Available data:
====

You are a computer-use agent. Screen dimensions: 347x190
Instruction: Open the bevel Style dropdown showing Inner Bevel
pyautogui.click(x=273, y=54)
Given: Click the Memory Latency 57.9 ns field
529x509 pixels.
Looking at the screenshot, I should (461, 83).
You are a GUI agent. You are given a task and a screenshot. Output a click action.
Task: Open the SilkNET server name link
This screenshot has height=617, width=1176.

====

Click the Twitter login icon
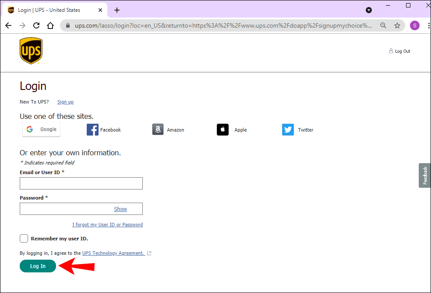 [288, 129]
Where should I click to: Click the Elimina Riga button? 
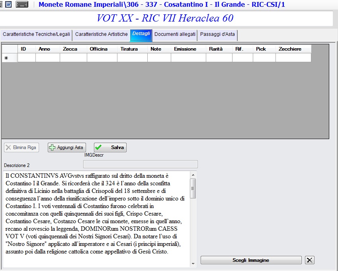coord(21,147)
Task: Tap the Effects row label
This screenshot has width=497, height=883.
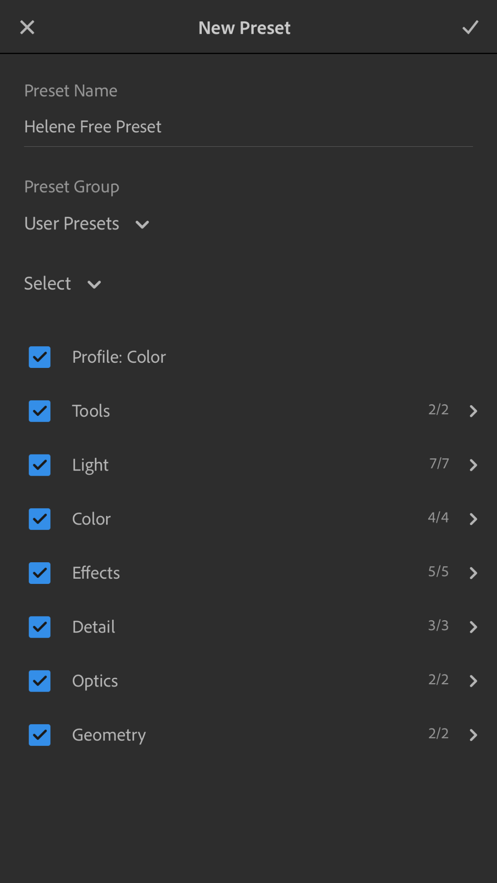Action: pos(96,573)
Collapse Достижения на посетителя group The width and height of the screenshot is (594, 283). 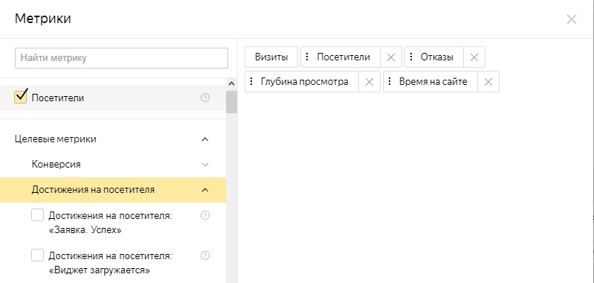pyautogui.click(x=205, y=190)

====

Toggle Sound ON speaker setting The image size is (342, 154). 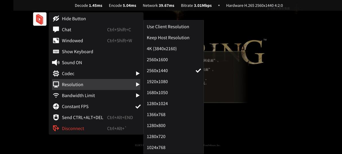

====

What to work on: Return only the lines between the one holding "Instruction: Open the" and the one holding "This screenshot has height=617, width=1176.", inclusive, exactly as they appear above.

Answer to the exercise:
Instruction: Open the bevel Style dropdown showing Inner Bevel
pyautogui.click(x=273, y=54)
Given: Click the Memory Latency 57.9 ns field
529x509 pixels.
Looking at the screenshot, I should (461, 83).
You are a GUI agent. You are given a task and a screenshot. Output a click action.
Task: Open the SilkNET server name link
This screenshot has height=617, width=1176.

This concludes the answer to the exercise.